(Dataset entries)
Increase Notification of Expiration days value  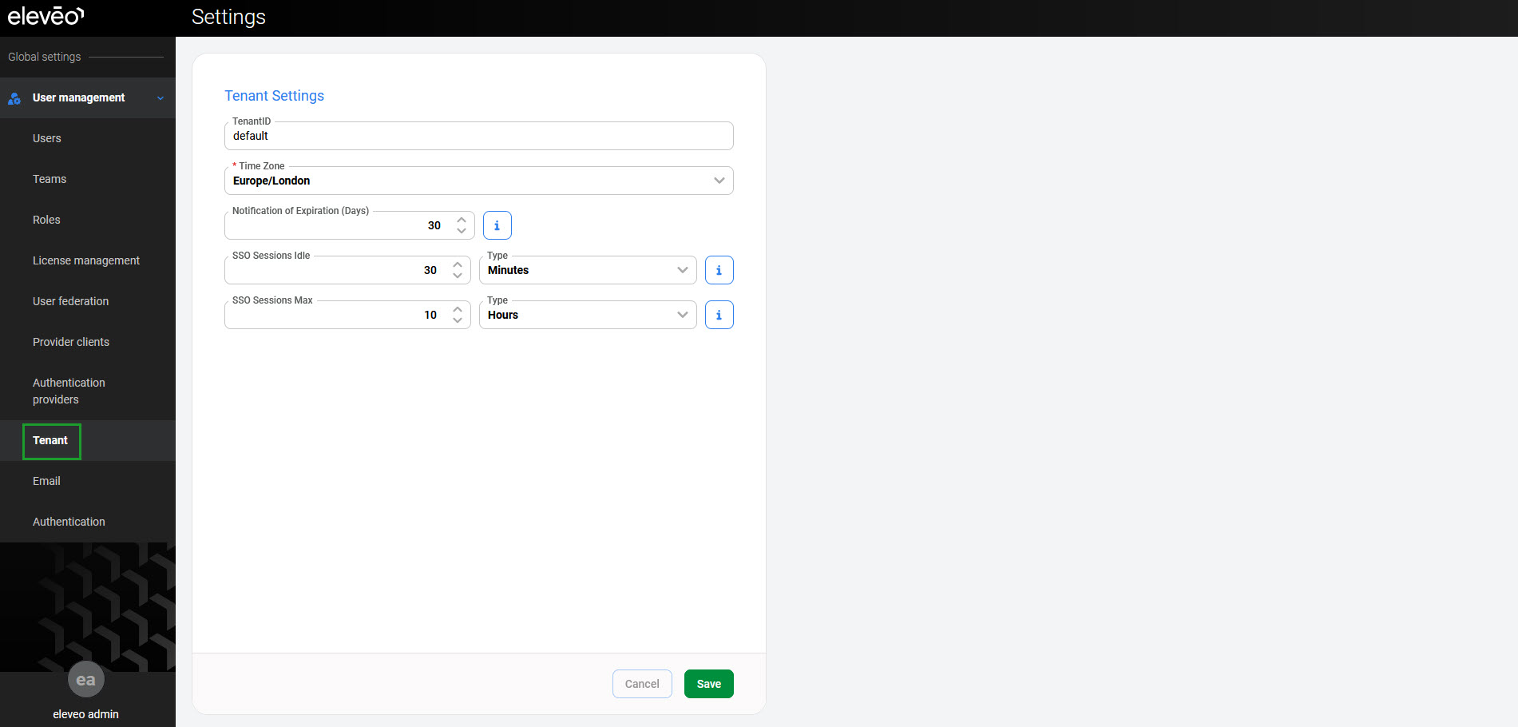pos(462,220)
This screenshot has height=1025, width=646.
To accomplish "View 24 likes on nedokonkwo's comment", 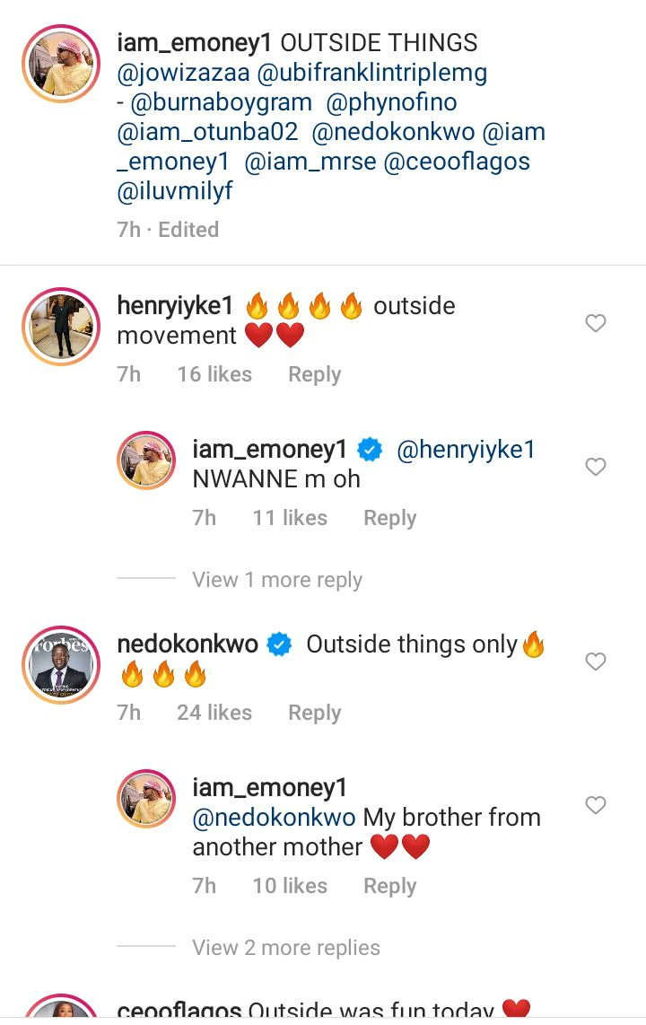I will [x=214, y=713].
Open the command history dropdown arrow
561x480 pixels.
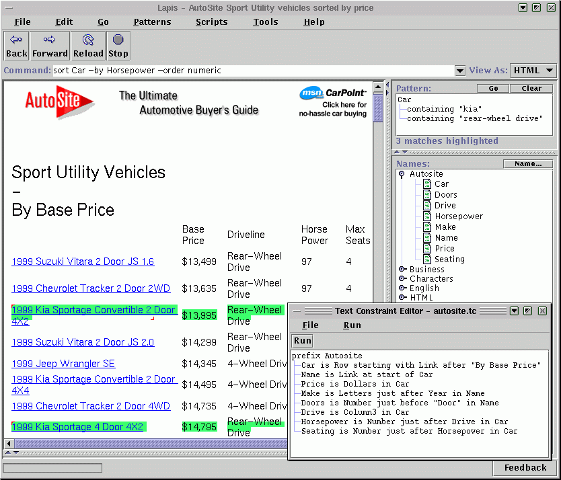tap(460, 71)
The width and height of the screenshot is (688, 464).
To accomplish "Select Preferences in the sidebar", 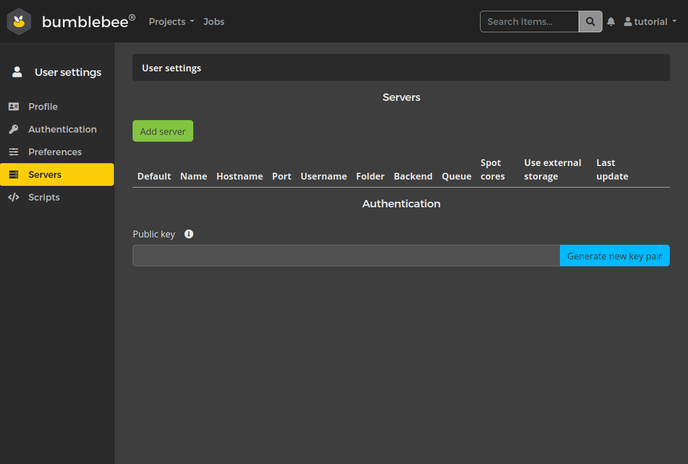I will point(55,152).
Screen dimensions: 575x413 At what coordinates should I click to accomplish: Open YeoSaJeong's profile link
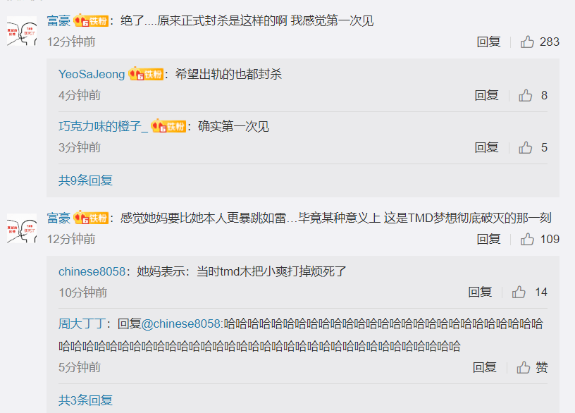click(92, 74)
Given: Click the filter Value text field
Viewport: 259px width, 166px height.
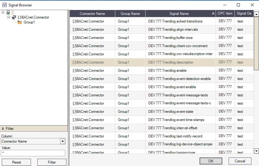Looking at the screenshot, I should (33, 153).
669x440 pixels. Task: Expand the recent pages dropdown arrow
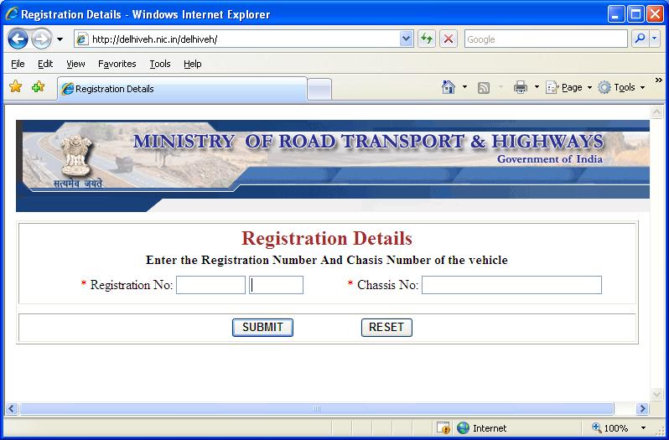coord(60,39)
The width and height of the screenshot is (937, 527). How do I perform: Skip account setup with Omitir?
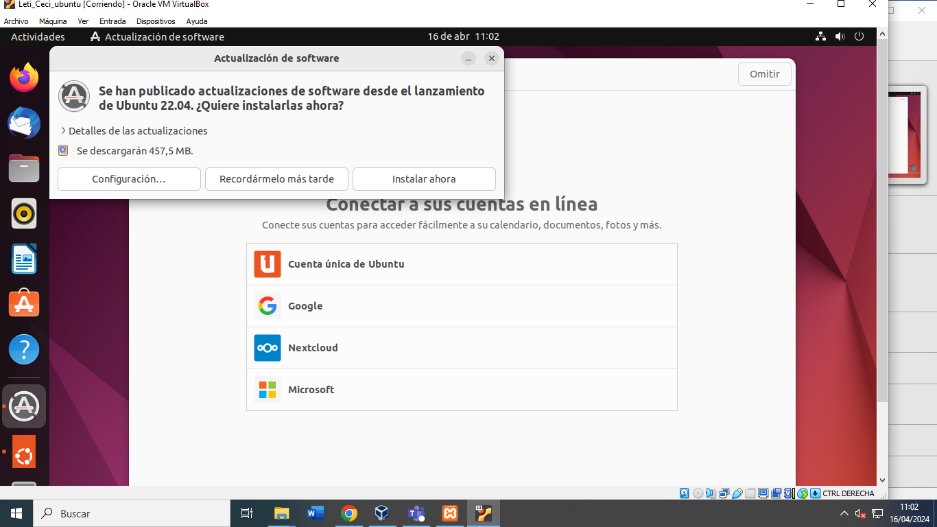(x=764, y=74)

## What to do
An acceptable answer consists of the lines above from the one holding "The width and height of the screenshot is (937, 527)." to the end of the data, repeated exactly and containing no pictures.

## Task answer
The width and height of the screenshot is (937, 527). How do I perform: Skip account setup with Omitir?
(x=764, y=74)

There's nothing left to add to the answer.